Après le dentiste, la moitié de mon visage avait disparu.
Elle n’était pas insensible, elle n’existait plus. Un
trou. Il me faudrait aller vérifier dans un miroir que la
partie est toujours là, alors même que ma main rencontre
une absence.
La première frayeur, la plus forte, à découvrir le fauteuil
hérissé de canules, de tuyaux, de fraiseuses, et le miroir
par-dessus, aveuglant, les sons aigus dans les oreilles, les
chuintements, les crissements, les souffles : une machine
de science-fiction.

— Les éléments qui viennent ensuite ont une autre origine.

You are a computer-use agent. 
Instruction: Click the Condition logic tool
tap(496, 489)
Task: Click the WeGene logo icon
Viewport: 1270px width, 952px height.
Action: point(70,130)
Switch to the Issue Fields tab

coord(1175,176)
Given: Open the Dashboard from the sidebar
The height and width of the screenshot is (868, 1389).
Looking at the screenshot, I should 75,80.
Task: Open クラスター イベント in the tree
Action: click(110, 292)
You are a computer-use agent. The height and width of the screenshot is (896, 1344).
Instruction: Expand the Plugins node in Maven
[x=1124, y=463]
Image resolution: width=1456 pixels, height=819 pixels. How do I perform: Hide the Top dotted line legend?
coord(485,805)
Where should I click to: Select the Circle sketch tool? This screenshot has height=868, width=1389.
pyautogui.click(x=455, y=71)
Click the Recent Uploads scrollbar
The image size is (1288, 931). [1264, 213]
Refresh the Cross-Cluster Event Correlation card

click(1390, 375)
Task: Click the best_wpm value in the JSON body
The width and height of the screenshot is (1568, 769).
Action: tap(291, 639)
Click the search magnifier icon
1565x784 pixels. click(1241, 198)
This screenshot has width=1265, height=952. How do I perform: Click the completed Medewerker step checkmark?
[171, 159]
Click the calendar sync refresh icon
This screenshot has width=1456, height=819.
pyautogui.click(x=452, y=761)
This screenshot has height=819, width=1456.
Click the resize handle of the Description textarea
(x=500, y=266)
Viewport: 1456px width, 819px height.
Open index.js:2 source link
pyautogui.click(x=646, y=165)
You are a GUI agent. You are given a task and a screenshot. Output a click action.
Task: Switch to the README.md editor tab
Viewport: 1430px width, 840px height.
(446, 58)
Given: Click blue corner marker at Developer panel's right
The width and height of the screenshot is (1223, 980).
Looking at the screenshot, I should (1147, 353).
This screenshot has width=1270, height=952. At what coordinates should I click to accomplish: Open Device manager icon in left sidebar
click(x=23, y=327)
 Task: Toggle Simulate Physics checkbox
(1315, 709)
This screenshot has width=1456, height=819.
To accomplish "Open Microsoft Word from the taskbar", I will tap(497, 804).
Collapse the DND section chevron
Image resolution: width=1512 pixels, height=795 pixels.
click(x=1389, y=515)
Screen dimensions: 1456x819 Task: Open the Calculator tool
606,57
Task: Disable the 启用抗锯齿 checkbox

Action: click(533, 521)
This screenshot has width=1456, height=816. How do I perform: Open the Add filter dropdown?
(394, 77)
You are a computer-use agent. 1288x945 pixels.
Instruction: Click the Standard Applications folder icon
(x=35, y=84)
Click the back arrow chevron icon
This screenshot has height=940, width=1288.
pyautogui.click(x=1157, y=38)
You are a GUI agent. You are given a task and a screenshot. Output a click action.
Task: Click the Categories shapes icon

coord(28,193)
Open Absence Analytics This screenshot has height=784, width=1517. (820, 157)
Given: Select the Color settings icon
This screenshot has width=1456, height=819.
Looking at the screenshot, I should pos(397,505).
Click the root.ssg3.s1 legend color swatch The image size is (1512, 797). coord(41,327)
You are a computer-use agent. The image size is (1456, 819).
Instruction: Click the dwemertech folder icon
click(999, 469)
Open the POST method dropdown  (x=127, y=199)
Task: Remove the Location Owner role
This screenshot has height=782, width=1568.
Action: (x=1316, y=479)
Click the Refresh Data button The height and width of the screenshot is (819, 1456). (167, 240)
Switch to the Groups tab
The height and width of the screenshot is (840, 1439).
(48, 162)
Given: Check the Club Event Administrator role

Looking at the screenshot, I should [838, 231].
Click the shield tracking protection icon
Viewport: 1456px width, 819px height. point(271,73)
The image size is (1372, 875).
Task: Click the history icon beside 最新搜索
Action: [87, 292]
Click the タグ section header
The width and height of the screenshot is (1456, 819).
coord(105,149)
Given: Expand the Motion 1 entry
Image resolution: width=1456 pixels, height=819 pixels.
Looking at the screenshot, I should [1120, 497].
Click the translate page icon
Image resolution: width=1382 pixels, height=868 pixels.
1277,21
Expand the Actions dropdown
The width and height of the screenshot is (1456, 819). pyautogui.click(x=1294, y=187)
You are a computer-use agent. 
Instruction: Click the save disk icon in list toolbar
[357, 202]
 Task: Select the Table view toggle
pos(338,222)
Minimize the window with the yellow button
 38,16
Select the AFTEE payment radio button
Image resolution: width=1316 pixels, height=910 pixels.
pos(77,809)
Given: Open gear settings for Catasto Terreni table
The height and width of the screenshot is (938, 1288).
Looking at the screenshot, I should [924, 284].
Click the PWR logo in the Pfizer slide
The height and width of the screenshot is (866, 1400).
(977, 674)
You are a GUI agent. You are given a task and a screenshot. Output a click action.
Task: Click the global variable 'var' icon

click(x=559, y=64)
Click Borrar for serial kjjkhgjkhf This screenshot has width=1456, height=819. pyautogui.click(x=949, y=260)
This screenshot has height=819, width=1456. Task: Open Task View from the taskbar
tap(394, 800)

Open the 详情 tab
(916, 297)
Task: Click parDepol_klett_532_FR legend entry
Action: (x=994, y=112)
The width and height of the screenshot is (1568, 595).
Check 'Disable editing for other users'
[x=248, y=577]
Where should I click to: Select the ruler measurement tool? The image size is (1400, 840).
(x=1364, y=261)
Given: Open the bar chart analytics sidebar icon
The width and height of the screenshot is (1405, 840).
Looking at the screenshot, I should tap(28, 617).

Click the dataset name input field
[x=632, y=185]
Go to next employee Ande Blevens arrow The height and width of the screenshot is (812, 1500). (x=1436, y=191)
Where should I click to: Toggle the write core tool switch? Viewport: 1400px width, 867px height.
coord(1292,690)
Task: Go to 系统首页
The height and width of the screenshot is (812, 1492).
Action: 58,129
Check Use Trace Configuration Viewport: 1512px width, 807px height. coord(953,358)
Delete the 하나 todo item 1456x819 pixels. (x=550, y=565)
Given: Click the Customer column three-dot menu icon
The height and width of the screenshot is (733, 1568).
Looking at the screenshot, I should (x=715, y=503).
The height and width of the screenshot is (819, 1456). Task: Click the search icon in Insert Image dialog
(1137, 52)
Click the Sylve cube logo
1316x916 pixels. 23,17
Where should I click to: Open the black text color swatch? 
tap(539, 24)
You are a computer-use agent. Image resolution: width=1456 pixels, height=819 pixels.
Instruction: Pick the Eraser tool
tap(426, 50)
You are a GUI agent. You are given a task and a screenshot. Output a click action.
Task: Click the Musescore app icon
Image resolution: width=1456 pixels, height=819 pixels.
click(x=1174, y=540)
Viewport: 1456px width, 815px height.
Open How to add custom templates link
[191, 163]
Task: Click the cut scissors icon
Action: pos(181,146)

Tout cela pour une pauvre dent ? La
première dent sous l’oreiller, pour la souris, qui déposerait
à sa place un sou, un chocolat, un bonbon… Cette
fable, ces contes autour des dents, la dent de lait, la dent
de sagesse, la vie pavée de petites dents, la dent contre
ceux qu’on n’aime pas… La dent, à l’évidence, pour un
enfant, avait à faire a de grandes choses. Pour les gens
simples, une dent qui tombe en rêve annonce la mort
d’un proche. La Chute de la maison Usher… Le dentiste,
cet homme étrange, habillé de blanc, sous les apparences
d’un sculpteur sur ivoire, d’un graveur sur émail, ou d’un
simple modeleur, avait en vérité à traiter avec les fins
dernières, qui décidait du destin et prolongeait la dent qui
aurait du tomber ou qui précipitait sa chute.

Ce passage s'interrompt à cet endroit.